On social media, Irobunda often fields questions about one of these new options, a lubricating gel called Phexxi. San Diego-based Evofem, the company behind Phexxi, has been advertising the product on Hulu and Instagram after the gel was approved by the Food and Drug Administration in May 2020. The company's trendy ads target women who feel like condoms diminish the mood, but who also don't want to mess with an IUD or hormones.
Here's how it works: Phexxi is inserted via a tampon-like device up to an hour before sex. The gel regulates vaginal pH — essentially, the acidity levels — in a range that's inhospitable to sperm. It sounds a lot like spermicide, which is also placed in the vagina prior to sex to prevent pregnancy. But spermicide can damage the vagina's cell walls, which can increase the risk of contracting sexually transmitted diseases.
"Not only is innovation needed, but women want a non-hormonal option."
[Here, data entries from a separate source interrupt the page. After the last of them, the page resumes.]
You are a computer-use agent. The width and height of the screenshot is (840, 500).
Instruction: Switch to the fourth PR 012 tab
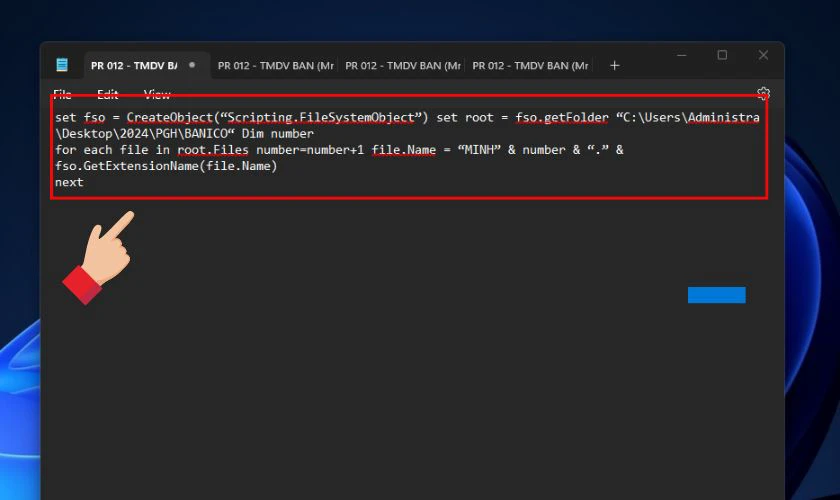(529, 65)
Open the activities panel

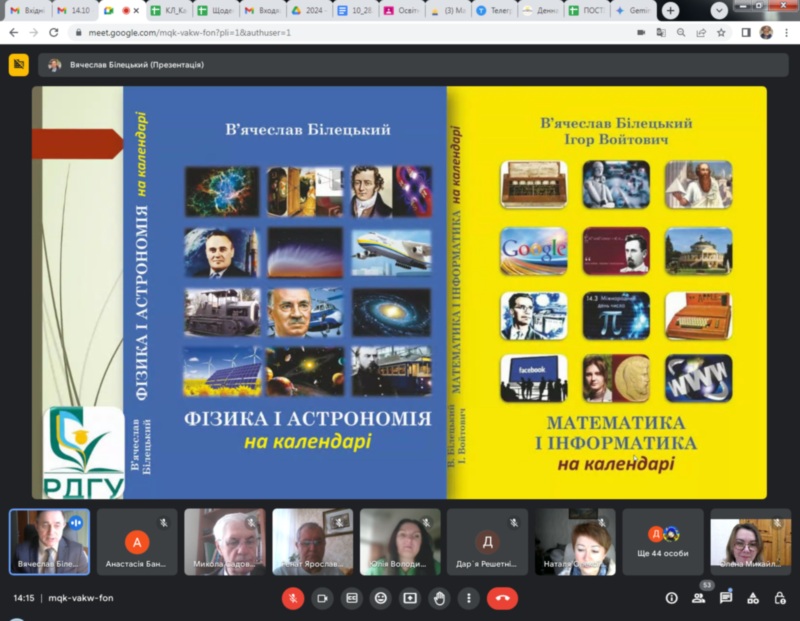click(753, 598)
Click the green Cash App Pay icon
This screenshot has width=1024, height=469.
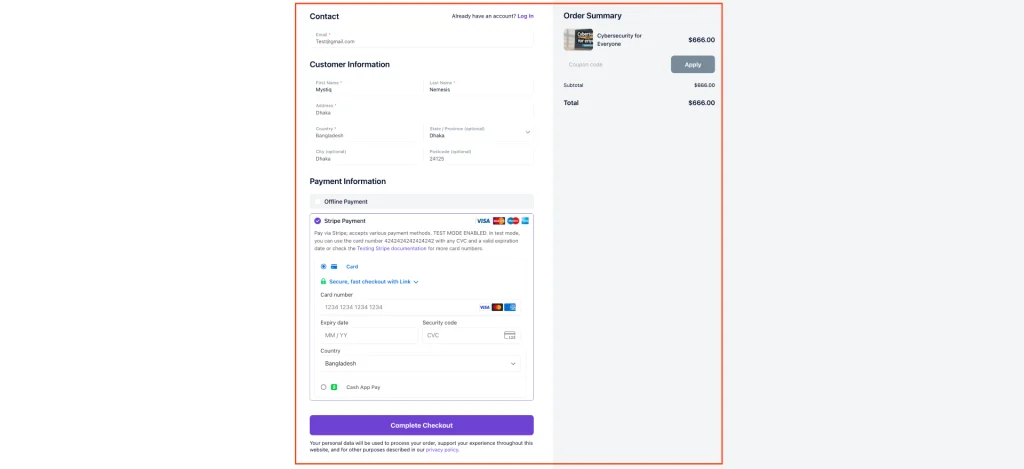(x=334, y=387)
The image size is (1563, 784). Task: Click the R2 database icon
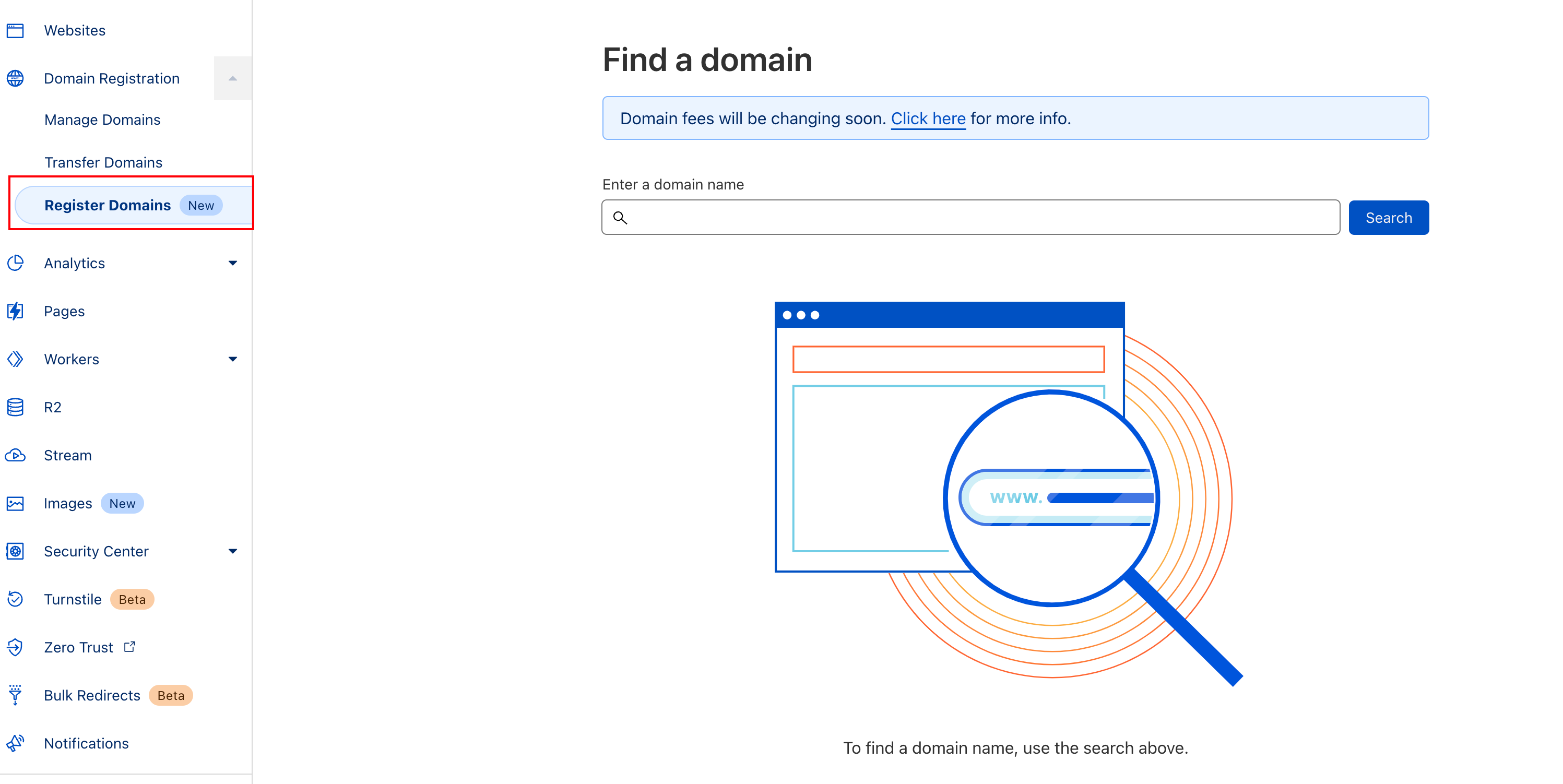pyautogui.click(x=15, y=407)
Phexxi isn't without side effects either. The most common one is vaginal burning, according to a late-stage trial. It's also possible to develop a urinary tract infection while using the product. That same study found that during typical use, Phexxi is about 86 percent effective at preventing pregnancy. The efficacy rate is comparable to condoms but lower than birth control pills (91 percent) and significantly lower than an IUD (99 percent).
Phexxi – which comes in a pack of 12 – represents a tiny but growing part of the birth control market. Pharmacies dispensed more than 14,800 packs from April through June this year, a 65 percent increase over the previous quarter, according to data from Evofem.
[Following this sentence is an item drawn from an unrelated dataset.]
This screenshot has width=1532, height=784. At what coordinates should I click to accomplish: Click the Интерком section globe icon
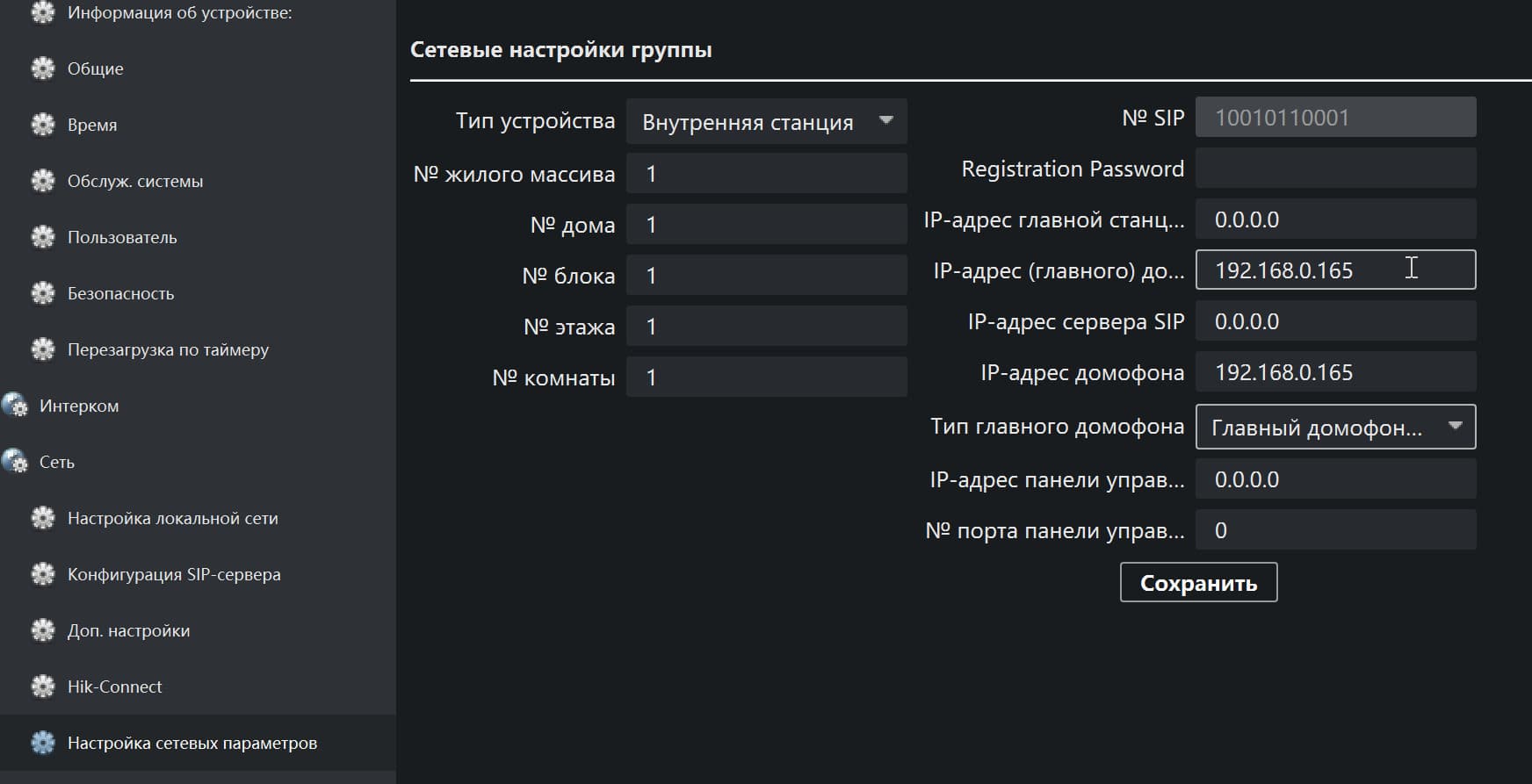[x=15, y=406]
"We've been able to demonstrate that not only is innovation needed, but women want a non-hormonal option," says Saundra Pelletier, Evofem's CEO.
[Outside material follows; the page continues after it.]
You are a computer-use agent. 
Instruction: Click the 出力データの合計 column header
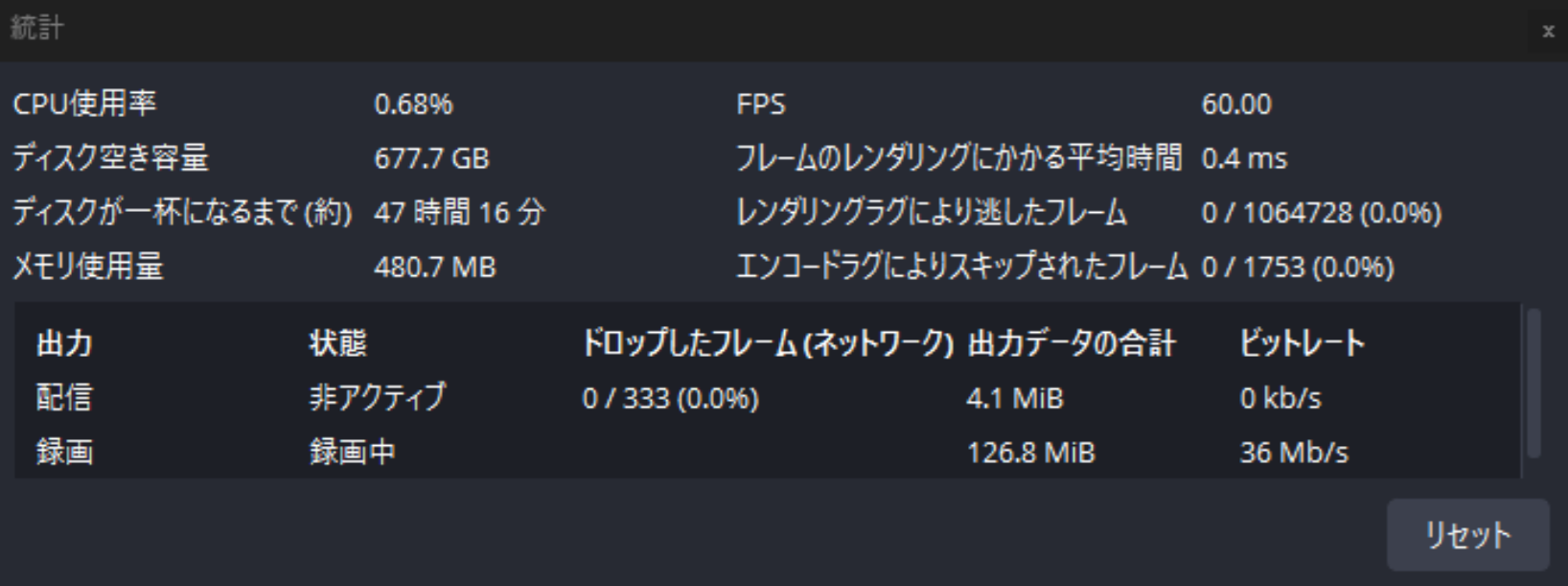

Beyond contraception, the company is carrying out late-stage tests to gauge Phexxi's effectiveness at preventing the sexually transmitted infections chlamydia and gonorrhea.
Phexxi is inserted via a tampon-like device up to an hour before sex.
Phexxi
A New Pill
The first birth control pill arrived in 1960, combining the hormones estrogen and progestin to stop sperm from joining with an egg, giving women control over their fertility. Subsequent formulations sought to ease side effects, by way of lower amounts of estrogen. But some women still experience headaches and nausea – or more serious complications like blood clots. On social media, women recently noted that birth control pills are much more likely to cause blood clots than Johnson & Johnson's COVID-19 vaccine that was briefly paused to evaluate the risk of clots in women under age 50. What will it take, they wondered, for safer birth control?
Mithra Pharmaceuticals of Belgium sought to create a gentler pill. In April, the FDA approved Mithra's Nextstellis, which includes a naturally occurring estrogen, the first new estrogen in the U.S. in 50 years. Nextstellis selectively acts on tissues lining the uterus, while other birth control pills have a broader target.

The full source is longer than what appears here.